Data provided
========================================

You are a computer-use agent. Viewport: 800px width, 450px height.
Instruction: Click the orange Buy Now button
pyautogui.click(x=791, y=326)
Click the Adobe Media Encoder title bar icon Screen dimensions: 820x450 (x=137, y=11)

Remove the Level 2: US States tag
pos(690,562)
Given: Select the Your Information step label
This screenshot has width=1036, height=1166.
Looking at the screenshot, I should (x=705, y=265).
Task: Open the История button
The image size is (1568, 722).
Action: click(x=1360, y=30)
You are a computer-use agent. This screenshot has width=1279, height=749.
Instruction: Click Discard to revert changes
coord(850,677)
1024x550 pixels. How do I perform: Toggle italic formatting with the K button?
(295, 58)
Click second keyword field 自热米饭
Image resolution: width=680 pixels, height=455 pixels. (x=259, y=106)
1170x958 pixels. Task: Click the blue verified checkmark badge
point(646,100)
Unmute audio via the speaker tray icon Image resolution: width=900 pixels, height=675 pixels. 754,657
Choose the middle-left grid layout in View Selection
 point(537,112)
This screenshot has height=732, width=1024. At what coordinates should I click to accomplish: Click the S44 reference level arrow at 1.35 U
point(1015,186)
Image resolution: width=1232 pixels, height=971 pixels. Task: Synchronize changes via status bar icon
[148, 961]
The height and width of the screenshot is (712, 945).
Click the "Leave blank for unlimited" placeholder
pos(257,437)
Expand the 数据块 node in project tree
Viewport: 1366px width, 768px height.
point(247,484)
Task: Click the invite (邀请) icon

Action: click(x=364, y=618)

========================================

Your objective
Put every line of the rows above into a Markdown table with two columns, No. and Text, numbering the lines in order and leaving out the blank ones.

Task answer
| No. | Text |
|---|---|
| 1 | You are a computer-use agent. Viewport: 800px width, 450px height. |
| 2 | Instruction: Click the orange Buy Now button |
| 3 | pyautogui.click(x=791, y=326) |
| 4 | Click the Adobe Media Encoder title bar icon Screen dimensions: 820x450 (x=137, y=11) |
| 5 | Remove the Level 2: US States tag |
| 6 | pos(690,562) |
| 7 | Given: Select the Your Information step label |
| 8 | This screenshot has width=1036, height=1166. |
| 9 | Looking at the screenshot, I should (x=705, y=265). |
| 10 | Task: Open the История button |
| 11 | The image size is (1568, 722). |
| 12 | Action: click(x=1360, y=30) |
| 13 | You are a computer-use agent. This screenshot has width=1279, height=749. |
| 14 | Instruction: Click Discard to revert changes |
| 15 | coord(850,677) |
| 16 | 1024x550 pixels. How do I perform: Toggle italic formatting with the K button? |
| 17 | (295, 58) |
| 18 | Click second keyword field 自热米饭 |
| 19 | Image resolution: width=680 pixels, height=455 pixels. (x=259, y=106) |
| 20 | 1170x958 pixels. Task: Click the blue verified checkmark badge |
| 21 | point(646,100) |
| 22 | Unmute audio via the speaker tray icon Image resolution: width=900 pixels, height=675 pixels. 754,657 |
| 23 | Choose the middle-left grid layout in View Selection |
| 24 |  point(537,112) |
| 25 | This screenshot has height=732, width=1024. At what coordinates should I click to accomplish: Click the S44 reference level arrow at 1.35 U |
| 26 | point(1015,186) |
| 27 | Image resolution: width=1232 pixels, height=971 pixels. Task: Synchronize changes via status bar icon |
| 28 | [148, 961] |
| 29 | The height and width of the screenshot is (712, 945). |
| 30 | Click the "Leave blank for unlimited" placeholder |
| 31 | pos(257,437) |
| 32 | Expand the 数据块 node in project tree |
| 33 | Viewport: 1366px width, 768px height. |
| 34 | point(247,484) |
| 35 | Task: Click the invite (邀请) icon |
| 36 | Action: click(x=364, y=618) |